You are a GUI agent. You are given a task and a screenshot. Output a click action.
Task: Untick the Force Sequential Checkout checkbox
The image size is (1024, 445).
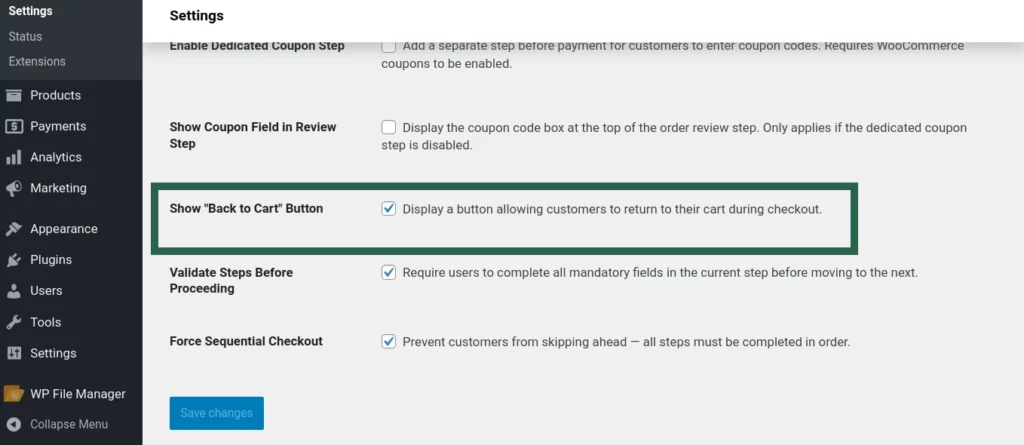389,341
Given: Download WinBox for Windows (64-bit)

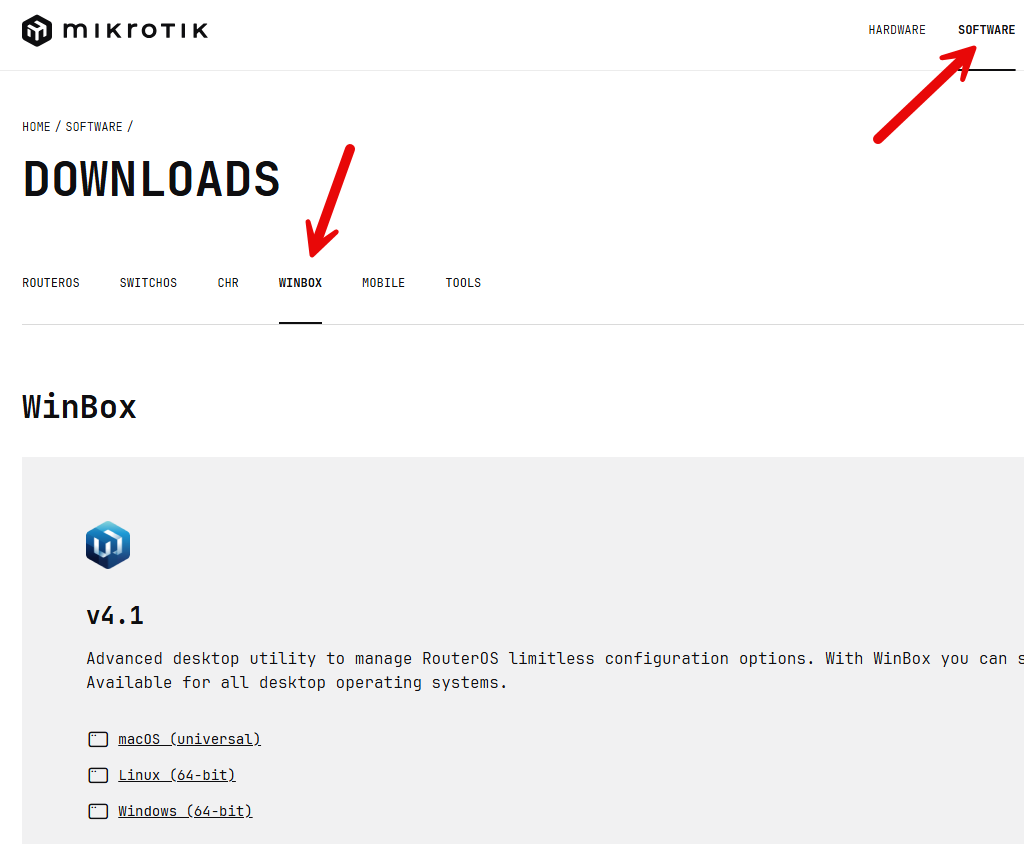Looking at the screenshot, I should pos(185,812).
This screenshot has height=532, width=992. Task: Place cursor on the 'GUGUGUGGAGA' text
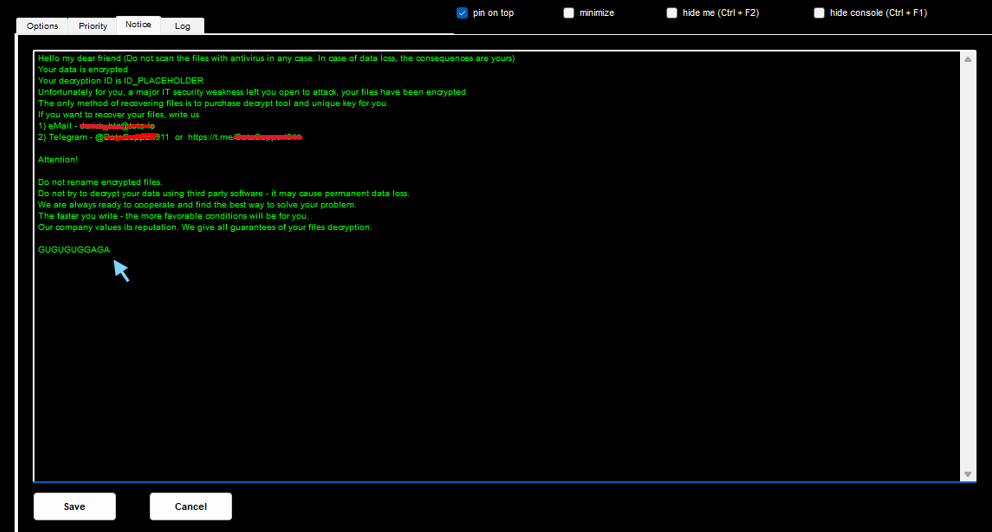coord(74,250)
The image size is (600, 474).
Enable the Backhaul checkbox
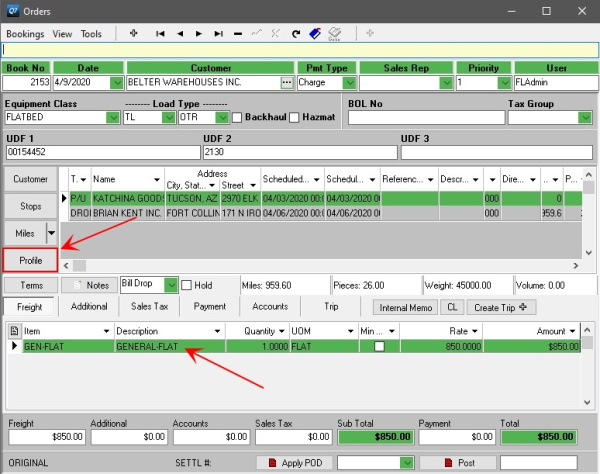click(237, 118)
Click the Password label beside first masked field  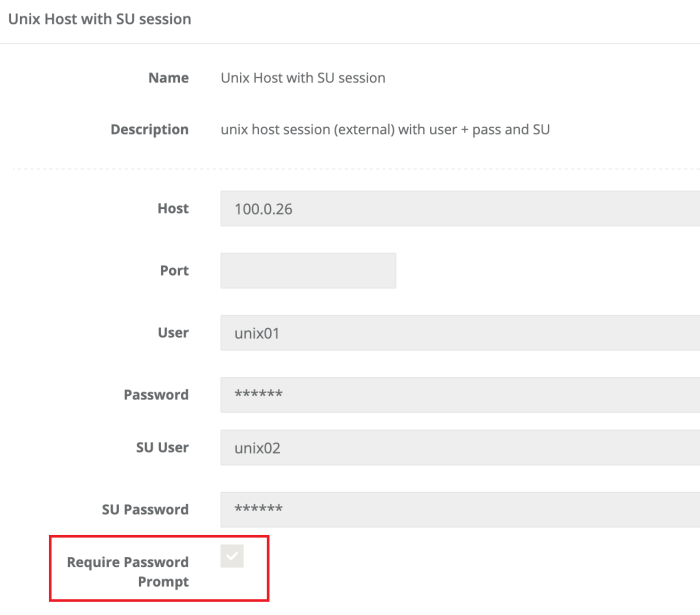[x=156, y=395]
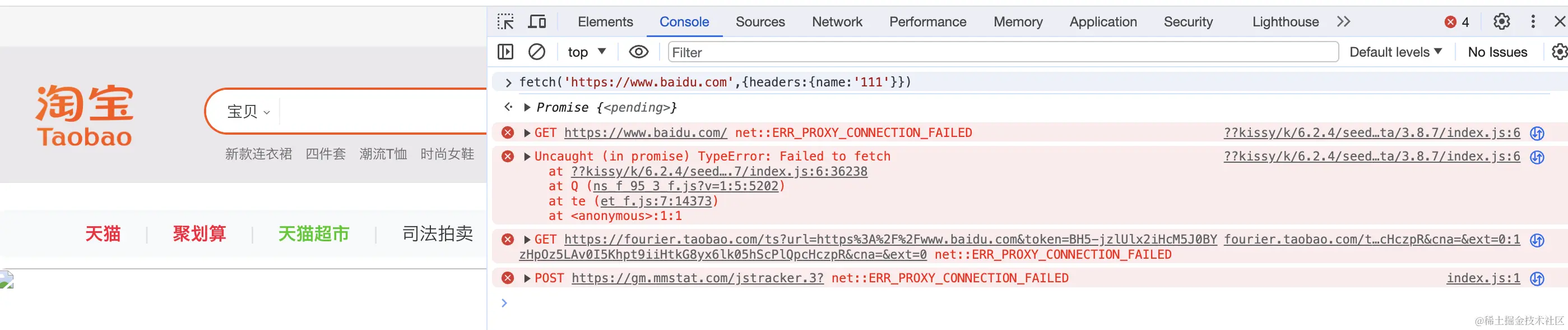The image size is (1568, 330).
Task: Click the red error count badge
Action: point(1456,22)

* **Aim of the exercise**: Would you output the lines above from the line holding "The image size is (1024, 445)." up to and including the line holding "The image size is (600, 474).", exactly and only those, with no pictures?

* **Output for this task**:
The image size is (1024, 445).
389,341
Given: Download WinBox for Windows (64-bit)

Looking at the screenshot, I should pos(185,812).
This screenshot has height=532, width=992. Task: Place cursor on the 'GUGUGUGGAGA' text
coord(74,250)
The image size is (600, 474).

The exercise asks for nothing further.